> PROBLEM TO WORK ON: For the entries below, print exactly the lines between the line holding "Click the INFORMATION" and the line holding "Screen dimensions: 1000x650", inclusive, and nothing else.
━━━━━ INFORMATION SUPPLIED
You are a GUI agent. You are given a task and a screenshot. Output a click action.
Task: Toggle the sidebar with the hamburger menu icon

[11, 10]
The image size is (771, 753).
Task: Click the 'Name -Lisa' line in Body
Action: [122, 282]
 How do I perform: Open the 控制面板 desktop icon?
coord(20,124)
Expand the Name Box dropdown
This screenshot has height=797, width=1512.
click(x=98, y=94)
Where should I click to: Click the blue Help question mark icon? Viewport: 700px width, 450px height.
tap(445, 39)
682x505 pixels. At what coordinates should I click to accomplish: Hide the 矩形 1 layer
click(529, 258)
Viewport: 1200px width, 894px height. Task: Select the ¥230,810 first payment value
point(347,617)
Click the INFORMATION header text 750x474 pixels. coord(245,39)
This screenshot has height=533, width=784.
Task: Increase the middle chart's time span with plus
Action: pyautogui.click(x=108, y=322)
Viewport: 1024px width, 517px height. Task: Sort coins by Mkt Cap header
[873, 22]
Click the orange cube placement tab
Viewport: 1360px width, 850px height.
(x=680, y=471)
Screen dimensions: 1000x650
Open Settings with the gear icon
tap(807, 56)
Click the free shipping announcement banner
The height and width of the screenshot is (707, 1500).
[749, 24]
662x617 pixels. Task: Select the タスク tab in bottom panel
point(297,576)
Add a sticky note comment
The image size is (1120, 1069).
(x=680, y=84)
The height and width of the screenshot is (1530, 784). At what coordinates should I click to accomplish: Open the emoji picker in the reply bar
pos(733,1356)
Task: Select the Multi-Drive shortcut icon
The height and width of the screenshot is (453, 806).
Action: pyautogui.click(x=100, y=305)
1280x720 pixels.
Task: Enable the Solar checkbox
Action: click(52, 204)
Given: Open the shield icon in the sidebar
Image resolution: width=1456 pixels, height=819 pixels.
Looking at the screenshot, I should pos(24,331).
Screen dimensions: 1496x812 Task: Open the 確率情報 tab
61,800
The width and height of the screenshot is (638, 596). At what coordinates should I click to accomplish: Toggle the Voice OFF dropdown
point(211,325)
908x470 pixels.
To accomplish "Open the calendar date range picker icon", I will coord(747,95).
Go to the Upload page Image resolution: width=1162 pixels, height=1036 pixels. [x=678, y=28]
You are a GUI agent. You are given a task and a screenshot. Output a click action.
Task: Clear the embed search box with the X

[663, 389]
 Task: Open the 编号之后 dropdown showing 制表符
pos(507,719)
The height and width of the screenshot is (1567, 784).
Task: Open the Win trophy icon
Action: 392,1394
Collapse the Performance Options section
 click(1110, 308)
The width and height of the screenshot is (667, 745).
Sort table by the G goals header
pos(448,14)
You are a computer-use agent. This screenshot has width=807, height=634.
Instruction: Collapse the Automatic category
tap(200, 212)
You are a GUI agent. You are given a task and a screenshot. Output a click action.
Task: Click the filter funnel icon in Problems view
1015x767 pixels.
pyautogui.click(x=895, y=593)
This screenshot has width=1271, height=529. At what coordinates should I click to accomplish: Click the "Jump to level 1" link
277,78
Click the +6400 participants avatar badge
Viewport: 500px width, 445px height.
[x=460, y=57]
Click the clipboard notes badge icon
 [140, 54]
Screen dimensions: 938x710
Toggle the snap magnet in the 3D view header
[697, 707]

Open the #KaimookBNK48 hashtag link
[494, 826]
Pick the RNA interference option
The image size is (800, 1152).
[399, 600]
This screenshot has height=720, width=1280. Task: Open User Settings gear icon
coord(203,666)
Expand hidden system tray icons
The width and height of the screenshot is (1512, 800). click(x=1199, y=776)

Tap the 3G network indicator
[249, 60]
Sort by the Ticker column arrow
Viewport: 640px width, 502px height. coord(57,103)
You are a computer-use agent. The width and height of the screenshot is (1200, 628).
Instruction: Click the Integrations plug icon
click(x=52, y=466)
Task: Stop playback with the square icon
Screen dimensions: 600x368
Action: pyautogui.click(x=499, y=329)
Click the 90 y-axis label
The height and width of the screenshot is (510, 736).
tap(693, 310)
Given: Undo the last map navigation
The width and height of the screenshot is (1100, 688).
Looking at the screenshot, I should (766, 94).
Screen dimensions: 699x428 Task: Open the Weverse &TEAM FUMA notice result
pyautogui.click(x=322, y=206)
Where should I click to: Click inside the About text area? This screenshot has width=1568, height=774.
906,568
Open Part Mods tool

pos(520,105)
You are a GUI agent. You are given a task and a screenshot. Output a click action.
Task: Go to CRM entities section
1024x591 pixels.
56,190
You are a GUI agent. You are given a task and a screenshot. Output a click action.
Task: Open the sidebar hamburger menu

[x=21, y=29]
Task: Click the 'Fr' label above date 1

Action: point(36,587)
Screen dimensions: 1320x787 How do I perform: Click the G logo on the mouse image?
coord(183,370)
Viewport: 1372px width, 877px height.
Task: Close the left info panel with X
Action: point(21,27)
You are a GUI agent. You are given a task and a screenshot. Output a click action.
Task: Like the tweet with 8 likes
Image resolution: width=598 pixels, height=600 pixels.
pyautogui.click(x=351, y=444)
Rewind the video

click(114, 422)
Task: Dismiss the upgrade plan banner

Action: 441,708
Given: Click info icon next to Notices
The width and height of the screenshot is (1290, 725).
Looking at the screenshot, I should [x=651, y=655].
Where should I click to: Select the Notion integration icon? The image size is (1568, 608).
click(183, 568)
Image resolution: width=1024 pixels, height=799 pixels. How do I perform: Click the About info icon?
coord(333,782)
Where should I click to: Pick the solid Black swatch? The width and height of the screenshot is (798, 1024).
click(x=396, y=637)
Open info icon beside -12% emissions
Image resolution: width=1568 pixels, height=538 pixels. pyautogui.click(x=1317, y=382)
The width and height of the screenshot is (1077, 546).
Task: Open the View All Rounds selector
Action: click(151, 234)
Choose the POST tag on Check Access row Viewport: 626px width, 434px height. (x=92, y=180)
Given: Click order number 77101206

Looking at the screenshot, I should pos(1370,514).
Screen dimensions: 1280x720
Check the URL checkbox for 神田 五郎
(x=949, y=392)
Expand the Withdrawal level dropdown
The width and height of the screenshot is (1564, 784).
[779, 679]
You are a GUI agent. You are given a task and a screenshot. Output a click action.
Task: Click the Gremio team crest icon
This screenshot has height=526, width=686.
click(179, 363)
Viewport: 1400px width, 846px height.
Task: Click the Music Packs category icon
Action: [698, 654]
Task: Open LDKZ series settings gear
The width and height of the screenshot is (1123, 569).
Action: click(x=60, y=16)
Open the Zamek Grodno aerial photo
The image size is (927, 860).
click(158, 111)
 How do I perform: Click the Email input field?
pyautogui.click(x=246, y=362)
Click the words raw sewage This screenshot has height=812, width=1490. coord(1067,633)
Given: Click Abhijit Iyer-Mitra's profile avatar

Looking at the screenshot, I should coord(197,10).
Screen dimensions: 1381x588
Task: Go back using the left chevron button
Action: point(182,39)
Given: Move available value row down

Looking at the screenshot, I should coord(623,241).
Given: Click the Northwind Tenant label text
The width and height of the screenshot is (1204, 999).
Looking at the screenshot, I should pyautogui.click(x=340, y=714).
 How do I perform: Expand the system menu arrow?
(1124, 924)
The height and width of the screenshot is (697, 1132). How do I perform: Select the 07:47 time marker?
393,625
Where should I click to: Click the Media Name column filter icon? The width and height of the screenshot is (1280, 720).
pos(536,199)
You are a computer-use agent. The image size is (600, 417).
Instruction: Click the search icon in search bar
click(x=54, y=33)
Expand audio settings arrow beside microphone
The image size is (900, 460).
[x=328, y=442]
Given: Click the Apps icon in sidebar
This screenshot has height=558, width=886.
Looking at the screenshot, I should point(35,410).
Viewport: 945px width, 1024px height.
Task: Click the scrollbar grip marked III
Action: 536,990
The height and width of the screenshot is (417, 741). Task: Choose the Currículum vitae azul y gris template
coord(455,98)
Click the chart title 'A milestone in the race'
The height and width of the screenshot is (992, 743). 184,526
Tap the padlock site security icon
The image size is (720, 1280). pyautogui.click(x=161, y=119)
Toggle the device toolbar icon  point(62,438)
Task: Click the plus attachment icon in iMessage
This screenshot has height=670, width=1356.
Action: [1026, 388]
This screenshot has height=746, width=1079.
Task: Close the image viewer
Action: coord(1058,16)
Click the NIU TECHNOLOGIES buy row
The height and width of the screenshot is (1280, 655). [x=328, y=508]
━━━━━━━━━━
> EXERCISE RESPONSE:
Click the INFORMATION header text 750x474 pixels. coord(245,39)
This screenshot has height=533, width=784.
Task: Increase the middle chart's time span with plus
Action: pyautogui.click(x=108, y=322)
Viewport: 1024px width, 517px height. Task: Sort coins by Mkt Cap header
[873, 22]
Click the orange cube placement tab
Viewport: 1360px width, 850px height.
(x=680, y=471)
Screen dimensions: 1000x650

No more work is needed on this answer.